Managing Developer Environments with Conda

07 Jan 2020 by Tyler Hoffman

We’ve all had the experience of checking out an old release branch to debug an issue, only to find out that it depends on toolchains and packages that are no longer installed. This can be a major pain, and people have come up with several ways around it.

In previous posts, we have used virtualenv to manage our Python packages. What if you would like to easily manage non Python dependencies? This is where Conda comes into play.

This post gives an introduction to what Conda is, explains why you should care about keeping your developer environments in sync, and finally provides a walk-through on getting started with Conda to set up a GCC based developer environment.

Who Is This Post For?

Every developer should build, debug, and test the firmware using the exact same versions of the compiler, build system, and other tools. The specific tools used should also be in lock-step with the code base revision being worked on. This ensures that there is one way to do all everyday tasks and they always work. It’s also a critical step towards having reproducible builds.

If you or your teammates have experienced any of the following more than once, it may be time to consider using Conda or similar environment manager.

After coming back from a 2 week vacation, you find that getting a functional development environment again takes hours or even days.
Updating a package required by the firmware build is a monumental effort and requires communication in all channels, including email, slack, and various wiki pages.
You find that a build from your machine works correctly but not the one from CI or your co-workers machine.
You check out a 6 month-old revision of your project and realize it’s probably quicker to reformat your computer and start over than to try and piece together an environment to build the firmware.
You use Windows, macOS, or Linux without Docker.

What is Conda?

Conda

Conda is a “package, dependency and environment management for any language”¹. It is most popular in the world of data science, but it can easily be used in any field, including firmware development! Conda has become my favorite way to manage the developer and continuous integration environments for my firmware projects.

··········

**Tasks to carry out:**
(a) Update the part of the Conda post that opens with the words containing "Every developer should" and closes with "or even days.", changing "teammates" to "coworkers".
(b) According to the Conda post, in which field is Conda most popular?
The listing that comes next is separate material from the Conda post.

**Provided data:**
··········

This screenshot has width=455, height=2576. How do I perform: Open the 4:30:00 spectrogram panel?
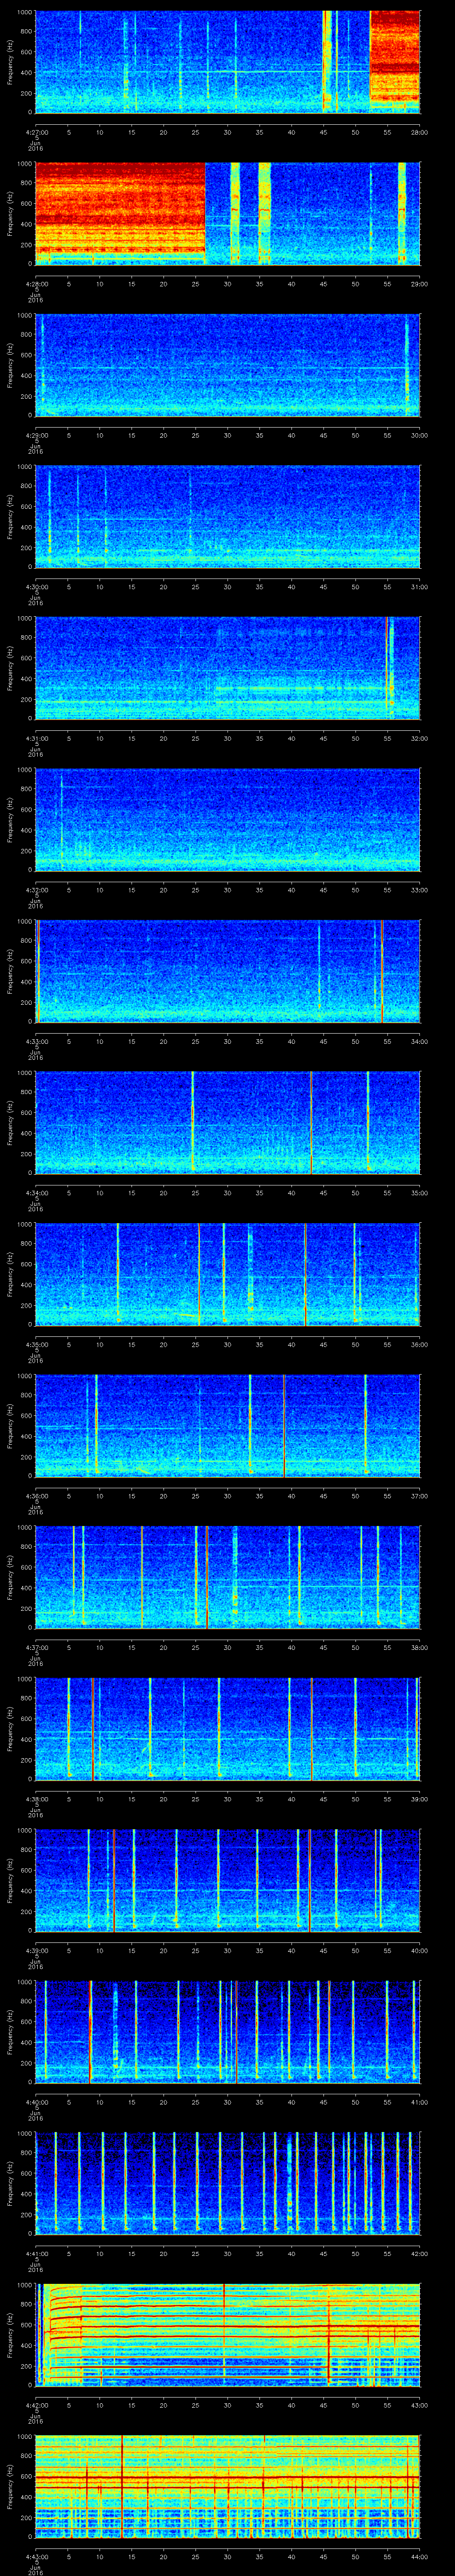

··········

**The answers:**
(a)
Every developer should build, debug, and test the firmware using the exact same versions of the compiler, build system, and other tools. The specific tools used should also be in lock-step with the code base revision being worked on. This ensures that there is one way to do all everyday tasks and they always work. It’s also a critical step towards having reproducible builds.

If you or your coworkers have experienced any of the following more than once, it may be time to consider using Conda or similar environment manager.

After coming back from a 2 week vacation, you find that getting a functional development environment again takes hours or even days.

(b) Data science.